Alzheimer’s Vaccine Trial
In Singapore, Today reported on Novartis plans to conduct trials of its Alzheimer’s vaccine in the city state, among other sites. Reporting from what was billed as the “Novartis Biotechnology Leadership Camp” here, the daily quoted officials as saying a vaccine could be available in perhaps five to seven years. That will probably be too late for Singapore’s current 22,000 Alzheimer’s sufferers, but not for the 187,000 this tiny republic is projected to have in 45 years. Paul Herrling, the pharma’s head of corporate research, explained the object of the exercise this way: “What we try to do is use the immune system to clear the brain of one little piece of protein that seems to be killing the nerve cells.”
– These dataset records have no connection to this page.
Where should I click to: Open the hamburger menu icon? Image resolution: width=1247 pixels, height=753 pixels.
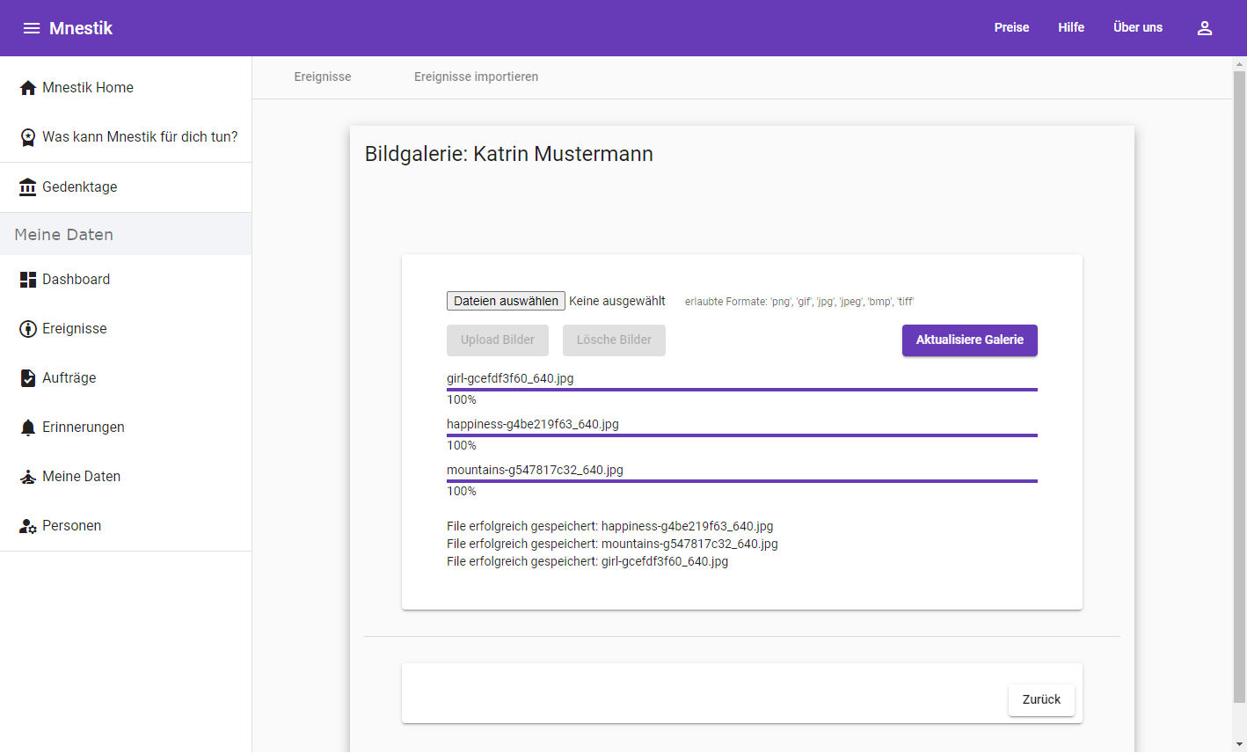coord(32,28)
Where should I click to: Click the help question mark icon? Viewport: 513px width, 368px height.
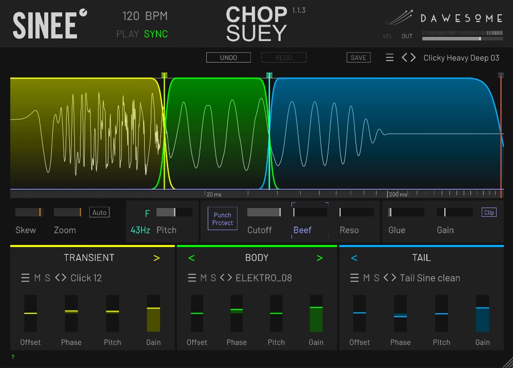pos(13,357)
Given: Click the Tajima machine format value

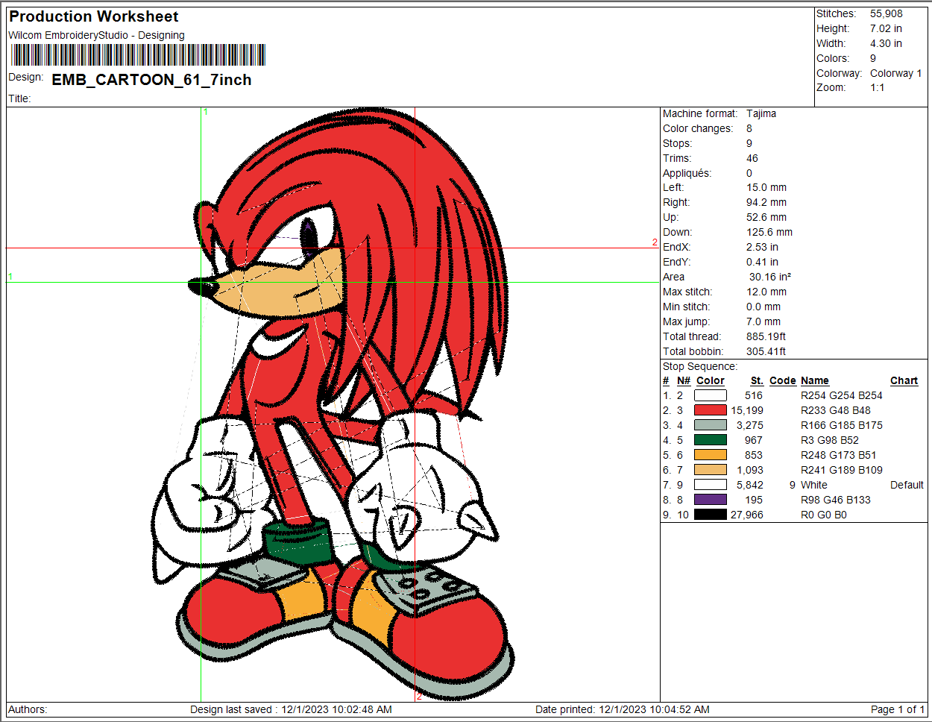Looking at the screenshot, I should click(x=761, y=113).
BenQ Slides on More Bad News
BenQ, the consumer spin-off of Taiwan’s Acer Group, appears in deeper trouble. The Taipei Times reported the company’s share price slipped 4 percent, to 16.8 New Taiwan dollars ($0.507 cents) in Taipei, on news that Vodafone and T-Mobile would stop buying the company’s handsets. The mobile operators made their announcements after BenQ’s German affiliate—an operation absorbed after Siemens quit the business—went into bankruptcy protection and the Taiwanese announced they would stop making handsets in Germany. The decision to quit Germany had Siemens naturally wondering why it should keep paying BenQ subsidies for taking over the operation as originally agreed. So instead of paying BenQ, it diverted a scheduled €100-million payment into a trust account, where it will stay until Siemens’ legal obligations are sorted out. You could pretty much see trouble coming: Siemens agreed to pay BenQ €250 million to take over the German plant but the deal looked less interesting by the second. BenQ claims it lost €840 million on the operation in the year since taking it over.
Unlicensed Peeking in Vietnam
Britain’s Zeal TV, which licenses rights to air the Miss World pageant, threatened to sue Vietnam Television Cable (VTC) after it aired this year’s show siphoning images off Hong Kong-based Star TV. In a fax, Zeal warned it would “spare no legal expense” in seeking damages, Thanh Nien daily reported in Ho Chi Minh City, the old Saigon. Zeal had apparently licensed Australia’s TV Plus for Miss World programming in Vietnam, and the company passed the rights on to Vietnam Television (VTV), not VTC. Zeal wanted an answer Thursday midnight, threatening it would seek damages and push Vietnam’s regulators to revoke VTC’s cable license. The deadline passed as quietly as a Miss World runner-up, although VTC did admit broadcasting the program, claiming it was unaware of TV Plus arrangements. TV Plus officials said the infringement cost them 1 billion Vietnamese dong, which sounds like a lot but really downscopes fast to just $60,000—not an amount you want to spend a lot of lawyer time on, not at London prices anyway.
Digital Mush in Oz
Declaring digital TV “stuck in the mush,” the Australian quoted the Australian Broadcasting Corp warning that digital television viewers will continue to watch distorted "mush" in congested areas unless more spectrum is made available—one reason the network argues against Canberra allocating available spectrum for new services like mobile TV. The daily had earlier reported federal Communications Minister Helen Coonan announcing that two new digital licenses would be auctioned for unallocated spectrum for mobile TV services. In the country’s so-called mush areas, ABC said digital TV reception is no better than analog, which is to be phased out within a decade.